Commenting on the Greek referendum and its aftermath, European Trade Union Confederation (ETUC) General Secretary Bernadette Ségol said “Greek people have voted against unemployment, poverty and austerity policies that have made its debt unsustainable. People must not be penalised for the way they voted.”

"EU leaders have an historic responsibility to find a sensible compromise. The decision should not be a technical one or left to the ECB, it must be a political decision.”

"We are at a turning point in EU history. The EU should think hard and long before pushing Greece out of the Eurozone. Now is the moment to show what it means to have a European Union.”
"Austerity and cuts have seriously destabilised Greek society and pushed well over one in three people below the poverty line."

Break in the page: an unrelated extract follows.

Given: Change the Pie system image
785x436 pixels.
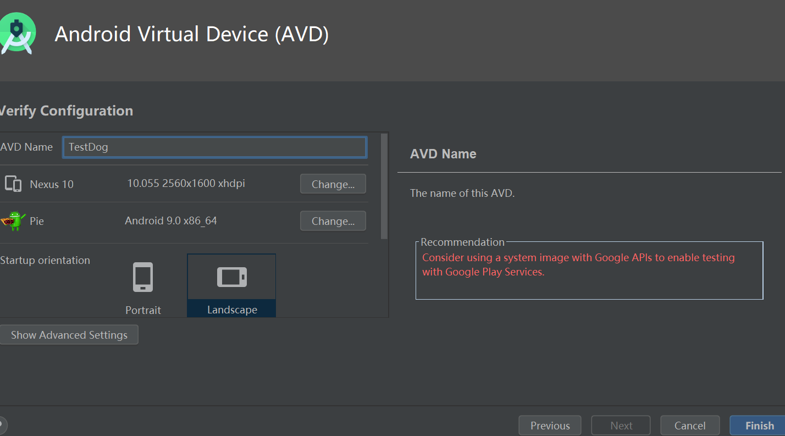Looking at the screenshot, I should tap(333, 221).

The ITUC called on the creditor institutions– International Monetary Fund, European Central Bank, European Commission – to unblock support for the Greek banking system, carry out disbursements on previously agreed loans and engage in serious negotiations with the government for reducing Greece’s unsustainable debt burden. 

ITUC General Secretary Sharan Burrow stated: “The Greek people have clearly understood something that the creditor institutions apparently have not: that intensifying the Troika-imposed austerity policies of the past five years will only prolong the depression. The institutions must end their demands for further cuts in pensions and public services and continued destruction of labour market institutions in return for payments on loans they already approved. Instead, they should support a pro-growth investment and jobs programme in Greece.”

She added: “The IMF’s debt sustainability analysis published last Thursday reiterates what many organisations both in Greece and elsewhere have been saying for years, which is that Greece requires substantial debt relief if the economy is to have any chance of making a sustainable recovery.”